わたしはてんこ。少々自閉傾向のある詩人です。わたしの仕事は、神様が世界中に隠した、キラキラおもちゃを探すこと。

恋文

2014-05-16 06:15:21 | 虹のコレクション・本館
No,140
ヤン・フェルメール、「恋文」、17世紀オランダ、バロック。


またフェルメールである。硬質な室内の風景の中で、恋文を届けられた女性の驚きの表情を描いている。
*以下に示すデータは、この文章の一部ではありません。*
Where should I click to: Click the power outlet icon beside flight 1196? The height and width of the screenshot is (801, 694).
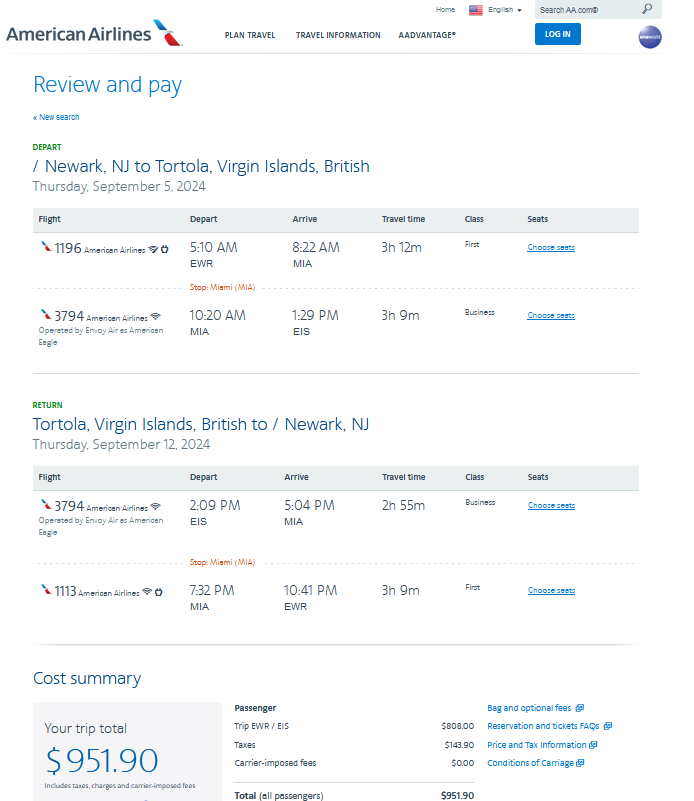(164, 250)
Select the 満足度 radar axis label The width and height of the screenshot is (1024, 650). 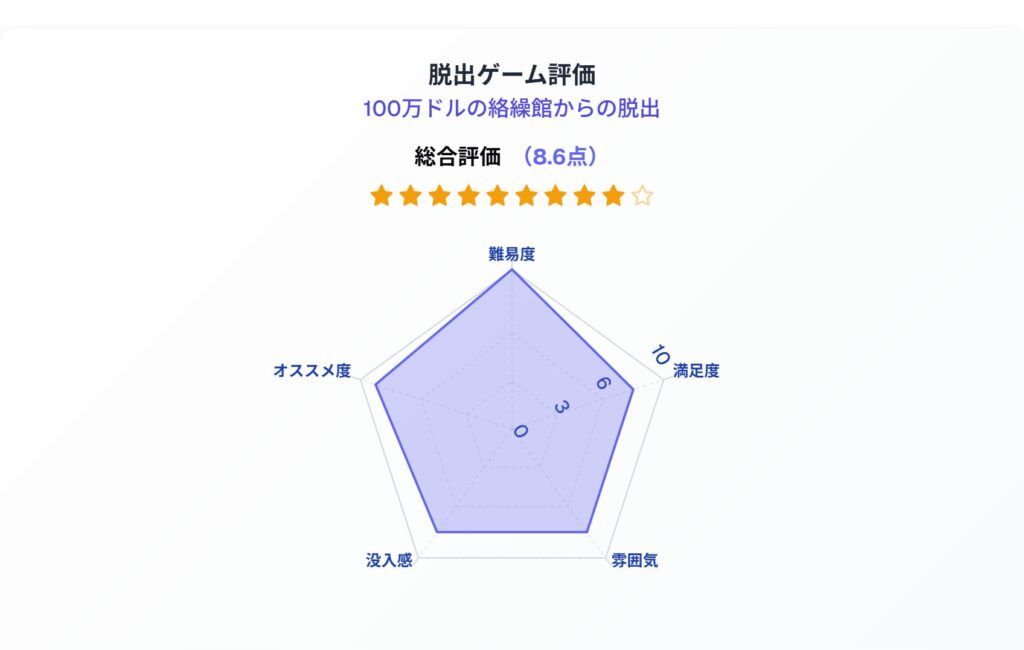696,370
線遠近法も、ルネサンスの時代は、もっと無邪気に、多少いい加減に使われていたが、ここまで執拗に正確にやられると、背景の方が主役になってしまう。人物はふちっこに追いやられる。

推測だが、フェルメールは自分の絵を酷評されたのではないかね。例えば遠近法の不正確さなどをつかれたのだ。実際の風景はこんなものではないなどと言われたのではないかね。

だからここまで正確に線遠近法を極めたのではないかな。

レオナルドも線遠近法を採用しているが、彼の使い方はここまで正確ではない。「最後の晩餐」などの背景なども実際にはあり得ないものを描いている。人間ドラマを主体にしているからだ。実際にあり得る風景を背景に描いたら、あそこまで深い心理ドラマは描けない。

しかしフェルメールのこの絵は、恋文に驚いている女性の絵だということはわかるものの、どことなく、女優に演技させている嘘の風景だという感じがつきまとう。本当に恋文をもらったら、女性はもっと恥じらい、嬉しそうな顔をするものだろう。そういう人間のあたたかな心は一切描かれていない。

見えるのは、冷たい室内の風景だ。まるでそこに誰もいないかのような背景があり、人物は、幻のようだ。

フェルメールは、たぶん、心無い人間の冷たい批評に、芸術する心を殺されたのだ。
だからこんな絵になったんだよ。